Wassenberg: „Das Schweigen im Koffer“: Homosexualität in der türkischen Gesellschaft

Wassenberg : „Das Schweigen im Koffer“: Homosexualität in der türkischen Gesellschaft

Die Erwartungen waren groß, wie die zahlreichen Besucher der Lesung der Autorin Nuran Joerißen zu ihrem Roman „Das Schweigen im Koffer“ andeuteten. Eingeladen hatte das Team der Bücherkiste Wassenberg in die Aula der Grundschule am Burgberg.

Die Autorin hatte den Anspruch, das Thema Homosexualität in einer muslimischen Familie literarisch aufzuarbeiten und zugleich vor dem Hintergrund der geschichtlichen Entwicklung ihres türkischen Mutterlandes zu präsentieren.

Kein einfacher Versuch für ein schmales Buch mit 178 Seiten. „Wir haben es heute Abend mit einer Frau zu tun, die in zwei Kulturen aufgewachsen ist und der es wichtig ist, dass Menschen wissen wollen, was war, wo komme ich her und wo will ich hin?“, führte Ursula Kurzweg vom Bücherkisten-Team in den Abend ein. In Adana in der Türkei geboren, im Kreis Heinsberg aufgewachsen, lebt die verheiratete Autorin als Dipl. Betriebswirtin und Familientherapeutin in der Gemeinde Gangelt.

Zuvor hatte Nuran Joerißen im Gespräch schon mitgeteilt, dass sie nach ihrem autobiografischen Erstlingswerk ihren Roman „Das Schweigen im Koffer“ als eine fiktive Geschichte — angelehnt an die historischen und gesellschaftlichen Fakten — entwickelt habe mit der Botschaft, dass wir uns nicht den Einflüssen und Geschehnissen der Vergangenheit entziehen können, auch nicht durch Schweigen und Verschweigen. So ist denn auch schon im Vorwort der Begriff „Schweigen“ das erste Wort. Welche Bilder begleiten oder verfolgen uns und was löst es aus, wenn wir das Wort „Schweigen“ hören, formuliert die Autorin Fragen auf den ersten Seiten des Buches, deren Antworten sie in ihrem Roman zu geben versucht.
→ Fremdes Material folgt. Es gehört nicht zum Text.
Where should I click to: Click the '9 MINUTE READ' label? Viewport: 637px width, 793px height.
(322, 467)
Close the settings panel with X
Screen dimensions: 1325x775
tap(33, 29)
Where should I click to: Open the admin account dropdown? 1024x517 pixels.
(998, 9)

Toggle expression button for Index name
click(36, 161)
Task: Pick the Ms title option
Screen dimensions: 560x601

Die Studentin Selma ist zu Besuch in ihrem Elternhaus. Als eine der Hauptfiguren lässt Joerißen die Figurenentwicklung im Laufe der Geschichte gerade an Selma den Leser nachvollziehen. Ihr Verhältnis zur Mutter Bahar, Lehrerin, ist distanziert und dennoch von inneren Spannungen gekennzeichnet. Die Autorin kennt als Familientherapeutin die komplizierten Beziehungsfacetten zwischen Eltern und Kindern, was auch im Buch immer wieder aufblitzt. Von ihrem jüngeren Bruder Can glaubt Selma, dass er homosexuell sei und dass sie ihn unterstützen müsse, zu sich selbst zu stehen.

Am Beispiel ihres Vaters und ihres Großvaters erkennt Selma, dass Menschen sich schwer tun, wenn sie sich an Regeln orientieren, die einerseits Halt geben für die Bewältigung des Lebens. Andererseits aber durch Intoleranz die Ausgrenzung selbst von Familienmitgliedern bewirken, deren Lebensweise sie nicht ohne Zivilcourage und Offenheit annehmen können. Und dies sogar in Hass umschlagen kann. So wie es mit einem Bruder ihres Vaters geschehen ist, dessen Existenz totgeschwiegen wurde.

Homosexualität ist der rote Faden in dieser Roman-Familie und zugleich ein exemplarisches Beispiel für die Herausforderung jeder Gesellschaft, couragiert und differenziert ein ausgrenzendes, hasserfülltes, Menschen vernichtendes Verhalten zu benennen, abzulehnen und zu verändern. Mit ihrem Roman und der Thematisierung eines in der aktuellen türkischen Gesellschaft nicht mehr akzeptierten und verfolgten Lebensentwurfs steht die Autorin für ein aufgeklärtes und jeglicher Unterdrückung widersprechendes Gesellschaftsmodell. Damit jedoch auch im Widerspruch gegen die vorherrschende Meinung in ihrem Mutterland.

Im anschließenden Gespräch mit dem Publikum befragt, gab Joerißen zu, nicht mehr in ihr Geburtsland einzureisen. Auslöser seien die Warnungen gewesen, die sie im Anschluss an einen Vortag zu den Menschenrechten in einer türkischen Universität erhalten habe. Was als Thema in der fiktiven Geschichte im Roman begann, wird leider zur sie und die Freiheit gefährdenden Wirklichkeit.